Le vieil habitant avait comme voisin le père Septime Gratton, charpentier-menuisier qui vivait là avec sa femme, son fils Omer et sa fille Flore, grande brune, maigre, sèche et plate. Entre les deux maisons il y avait un passage qui conduisait dans la cour du vieux Boyer. Une haute clôture en planches séparait les deux propriétés, mais une porte avait été pratiquée dans cette enceinte, ce qui permettait aux Gratton, qui n’avaient pas de puits, de venir chercher de l’eau chez le voisin. Cette porte était aussi un instrument de bonne entente, car la mère Boyer et la femme du charpentier Gratton, qui n’avaient que très peu de besogne à faire, étaient vite devenues amies. Et chacune sur son terrain, elles causaient dans l’encadrement de la porte et se racontaient leur histoire. La mère Boyer, des larmes dans la voix, avait narré la mort subite de son fils aîné, puis la femme du charpentier avait fait des confidences, des confidences pénibles. Son fils à elle, Omer, était un ivrogne. Lui aussi était charpentier-menuisier comme son père, et ce dernier l’employait dans les travaux qu’il entreprenait, mais ce n’était pas un ouvrier régulier, un ouvrier fiable, sur lequel on pouvait compter. Aussitôt qu’il avait reçu son salaire, il courait le boire à l’hôtel. Souvent, il rentrait en triste condition et, comme il avait l’ivresse mauvaise, il engendrait chicane à son père, l’insultait, l’injuriait, menaçait de le battre. La mère et la fille s’interposaient alors, tâchant de calmer l’ivrogne furieux, mais comme il avait dépensé tout son argent, Omer en réclamait au vieux. Il avait bu et il avait besoin de boire encore pour se remettre. Parfois, dans le passé, il y avait eu des scènes violentes, très pénibles pour la famille. La maman Gratton racontait ces choses à sa voisine en soupirant fortement, la voix entrecoupée, car elle avait le cœur gros en rappelant ces incidents disgracieux.

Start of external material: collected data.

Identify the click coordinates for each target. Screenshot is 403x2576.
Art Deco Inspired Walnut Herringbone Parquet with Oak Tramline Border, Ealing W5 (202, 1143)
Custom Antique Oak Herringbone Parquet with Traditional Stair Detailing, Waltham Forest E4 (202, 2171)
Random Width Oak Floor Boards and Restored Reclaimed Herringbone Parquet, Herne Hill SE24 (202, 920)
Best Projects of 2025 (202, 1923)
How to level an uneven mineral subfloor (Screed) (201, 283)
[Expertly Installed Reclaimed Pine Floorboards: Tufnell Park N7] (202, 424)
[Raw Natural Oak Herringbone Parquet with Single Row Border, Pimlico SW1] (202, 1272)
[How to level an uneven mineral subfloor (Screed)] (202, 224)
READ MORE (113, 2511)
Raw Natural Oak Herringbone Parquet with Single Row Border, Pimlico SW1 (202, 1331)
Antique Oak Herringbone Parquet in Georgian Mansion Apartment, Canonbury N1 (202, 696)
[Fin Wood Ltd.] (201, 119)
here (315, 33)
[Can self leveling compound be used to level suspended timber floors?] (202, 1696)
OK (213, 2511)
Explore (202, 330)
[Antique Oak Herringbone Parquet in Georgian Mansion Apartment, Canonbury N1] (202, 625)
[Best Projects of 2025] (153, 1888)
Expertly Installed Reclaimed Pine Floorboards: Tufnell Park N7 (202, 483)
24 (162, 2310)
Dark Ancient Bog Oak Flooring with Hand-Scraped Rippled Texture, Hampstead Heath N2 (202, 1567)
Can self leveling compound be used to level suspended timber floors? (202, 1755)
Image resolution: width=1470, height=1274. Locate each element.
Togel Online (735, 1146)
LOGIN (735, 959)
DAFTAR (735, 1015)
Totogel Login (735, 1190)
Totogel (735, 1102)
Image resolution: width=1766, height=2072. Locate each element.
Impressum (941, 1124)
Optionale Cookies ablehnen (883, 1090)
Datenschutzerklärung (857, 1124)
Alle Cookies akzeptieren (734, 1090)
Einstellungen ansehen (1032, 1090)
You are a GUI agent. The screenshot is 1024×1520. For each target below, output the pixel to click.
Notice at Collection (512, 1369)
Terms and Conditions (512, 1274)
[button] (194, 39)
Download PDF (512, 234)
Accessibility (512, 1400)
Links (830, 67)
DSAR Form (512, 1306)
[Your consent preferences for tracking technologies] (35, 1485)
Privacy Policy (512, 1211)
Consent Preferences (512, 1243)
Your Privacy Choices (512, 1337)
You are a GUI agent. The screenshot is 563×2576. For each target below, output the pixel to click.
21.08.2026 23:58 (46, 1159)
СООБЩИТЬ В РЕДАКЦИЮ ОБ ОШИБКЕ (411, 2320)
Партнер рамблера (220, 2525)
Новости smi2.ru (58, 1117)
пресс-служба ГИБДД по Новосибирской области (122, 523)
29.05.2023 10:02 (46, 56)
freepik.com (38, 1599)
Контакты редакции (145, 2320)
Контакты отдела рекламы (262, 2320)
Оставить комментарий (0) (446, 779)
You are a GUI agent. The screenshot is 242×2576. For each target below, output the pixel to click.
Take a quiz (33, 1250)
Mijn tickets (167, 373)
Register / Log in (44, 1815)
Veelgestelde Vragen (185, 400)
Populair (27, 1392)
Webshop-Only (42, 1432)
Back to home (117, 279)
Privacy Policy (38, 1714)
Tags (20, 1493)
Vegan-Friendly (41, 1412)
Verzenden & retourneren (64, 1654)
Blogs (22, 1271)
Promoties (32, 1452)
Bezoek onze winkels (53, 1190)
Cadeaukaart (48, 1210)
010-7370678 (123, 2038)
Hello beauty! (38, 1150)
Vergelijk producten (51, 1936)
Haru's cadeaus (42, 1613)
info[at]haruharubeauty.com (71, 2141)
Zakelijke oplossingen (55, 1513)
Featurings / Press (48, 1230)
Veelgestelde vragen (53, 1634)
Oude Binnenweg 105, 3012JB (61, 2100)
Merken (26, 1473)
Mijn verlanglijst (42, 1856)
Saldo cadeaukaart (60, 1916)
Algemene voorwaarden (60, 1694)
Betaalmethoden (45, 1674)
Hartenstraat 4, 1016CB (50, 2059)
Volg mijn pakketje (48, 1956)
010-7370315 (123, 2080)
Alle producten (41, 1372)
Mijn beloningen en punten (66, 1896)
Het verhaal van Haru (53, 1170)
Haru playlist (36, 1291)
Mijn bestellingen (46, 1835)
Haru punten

N’ayant plus aucune occupation, le père Boyer fumait la pipe, l’hiver dans sa cuisine, l’été, sa chaise adossée à sa maison dans la cour. Comme perspective, il y avait, à côté de la clôture, une cabane en planches brutes où l’on satisfaisait aux besoins de la nature et, douze pieds plus loin, le puits d’où l’on tirait de l’eau au moyen d’un crochet et d’un seau.

Quant à Hector, peu après la vente de la terre, il avait dit à son père : « Donnez-moi deux mille piastres pour partir mon commerce et je vous badrerai pas ensuite. »

— Quel commerce ? avait demandé le père.

— Le commerce du foin et des patates. Ça c’est des choses que je connais. Je me mets en rapport avec de gros marchands de la ville ou avec des Américains. Je m’assure de vendre ma marchandise, puis je l’achète livrable dans un wagon de chemin de fer à la gare. Comme ça, je n’ai pas besoin d’entrepôt. Avant d’acheter, mes effets sont vendus. Je ne cours aucun risque. Je réalise un profit clair, sans frais.

Alors, le vieux Boyer avait donné les deux mille piastres. Hector continuait de demeurer avec ses parents et faisait de fréquents voyages à la ville et dans les campagnes, pour ses affaires.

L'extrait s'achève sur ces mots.